Matthew Smith | 3/12/2006 - 11:46pm
Jeffrey Guhin asks "Where Are the Catholic Environmentalists?" Perhaps there are more of us than anyone realizes.

Now is the time for action. With accelerating population, finite resources, and public policy that perceives the Earth as commodity instead of gift, we are on the path to environmental catastrophe. That catastrophe would be comprehensive; it would not only devastate the Earth, but would have destructive consequences for the human family.

How can theology provide helpful insights? How can it facilitate political action that is distinctively Catholic? Liberation theologians might offer a helpful hint; they employed a secular ideology--Marxism--that provided helpful tools for analyzing Latin American society and producing concrete social transformation.

I am not advocating a Marxist response. But I am suggesting that a conversation partner could enhance the theological critique of the current situation and challenge Catholic environmentalists to act. I think that the green political model presents a strong option.

The seven core values of the greens--grassroots democracy, social justice, ecological wisdom, non-violence, decentralization, community-based economics, and feminism--have numerous parallels in Catholic social teaching. Critical engagement with this political model would invigorate and clarify the church’s teaching and commitment. Catholic environmentalists could use these values to inform their thought and action, without wholeheartedly embracing them.

Paul wrote, “Test everything; retain what is good.” Let us pray that Catholic environmentalists use this wisdom as they devise creative responses to the current situation.

Rose Zuzworsky | 3/7/2006 - 9:32am
Dear Editor,

It was one of those "you had to be there" moments. The February 13th copy of America arrived in my dining room, via my husband, in the midst of a clutter of papers, books, articles, and my lap top.

I was preparing a power point presentation to be given this coming April at two sites in the diocese of Brooklyn (I work for the diocese in lay leadership formation) to Catholic School teachers and Directors of Religious Education. My topic: "Caring for the Environment: Does the Catholic Church Have a Voice?"

So, "where are the Catholic environmentalists?" We are here, and working locally, as I have been for more than twenty-five years, in one way or another--including as the subject of my doctoral dissertation at Fordham University in mid 1990.
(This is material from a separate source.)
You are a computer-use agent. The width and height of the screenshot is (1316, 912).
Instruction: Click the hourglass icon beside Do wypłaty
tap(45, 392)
Jeffrey Guhin gives a summary of the Catholic response to what has usually been called "the environmental crisis" and that is always welcomed. And he is right to stress the local. I would like to add that my own sense is that we need to concentrate more on the urban environemnt, because that is where most of us live--it's as local as most of us get. He, and others, might be interested in taking a look at my May 2003 article published in the journal New Theology Review. It's entitled, "Does God Live in the City:Ecology, Theology, and Urban Space."

To get really effective locally, I think, is to recognize the city scape as also a place to find God's creative presence and our own responsiblity for taking care of the environment which surrounds us. I am reminded of a quote from Dorothy Day which I use in that article,in which she describes, "that splendid globe of the sun, one street wide, framed at the foot of East Fourteenth Street."

That's local appreciation we can all turn into responsiblity for the well-being of this planet earth.

Thanks for the article.

Cordially,

Rose Zuzworsky Brooklyn, NY

Sheila Murphy, O.S.U. | 2/26/2007 - 2:29pm
Pope John Paul II stated quite clearly his view of a Christian’s attitude toward this planet on which we live—a moral matter, as I recall. I long wondered whether his message was being announced among the faithful, although several bishops’ groups have written pastorals on the subject.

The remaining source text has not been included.